> INSTRUCTIONS FOR THE TASK
Starting from the line containing "Where should I click to: Check", write out the rest of the entries exactly, through the final line, including nothing else.
----- EXCERPTED DATA
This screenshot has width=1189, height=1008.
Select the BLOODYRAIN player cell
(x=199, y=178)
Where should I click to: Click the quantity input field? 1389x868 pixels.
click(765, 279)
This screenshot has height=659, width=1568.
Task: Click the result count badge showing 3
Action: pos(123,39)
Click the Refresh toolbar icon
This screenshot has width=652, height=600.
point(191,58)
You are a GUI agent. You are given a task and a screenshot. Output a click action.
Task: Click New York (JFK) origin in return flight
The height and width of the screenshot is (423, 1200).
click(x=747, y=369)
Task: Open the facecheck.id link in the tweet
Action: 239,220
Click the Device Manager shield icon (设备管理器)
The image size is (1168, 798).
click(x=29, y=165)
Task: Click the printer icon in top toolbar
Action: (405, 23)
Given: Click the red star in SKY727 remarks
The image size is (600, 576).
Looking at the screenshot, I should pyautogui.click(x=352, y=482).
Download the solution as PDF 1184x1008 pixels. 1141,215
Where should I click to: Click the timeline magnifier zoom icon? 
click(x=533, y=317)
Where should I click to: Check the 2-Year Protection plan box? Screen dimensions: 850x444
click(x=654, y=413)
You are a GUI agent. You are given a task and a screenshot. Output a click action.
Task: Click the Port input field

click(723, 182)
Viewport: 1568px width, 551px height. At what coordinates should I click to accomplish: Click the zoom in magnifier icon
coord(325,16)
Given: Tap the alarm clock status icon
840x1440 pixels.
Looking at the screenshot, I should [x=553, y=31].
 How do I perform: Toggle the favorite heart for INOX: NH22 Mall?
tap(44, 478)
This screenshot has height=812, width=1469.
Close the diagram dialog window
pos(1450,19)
----------
> COMPLETED TASK
Where should I click to: Check the 2-Year Protection plan box? Screen dimensions: 850x444
click(x=654, y=413)
You are a GUI agent. You are given a task and a screenshot. Output a click action.
Task: Click the Port input field

click(723, 182)
Viewport: 1568px width, 551px height. At what coordinates should I click to accomplish: Click the zoom in magnifier icon
coord(325,16)
Given: Tap the alarm clock status icon
840x1440 pixels.
Looking at the screenshot, I should [x=553, y=31].
 How do I perform: Toggle the favorite heart for INOX: NH22 Mall?
tap(44, 478)
This screenshot has height=812, width=1469.
Close the diagram dialog window
pos(1450,19)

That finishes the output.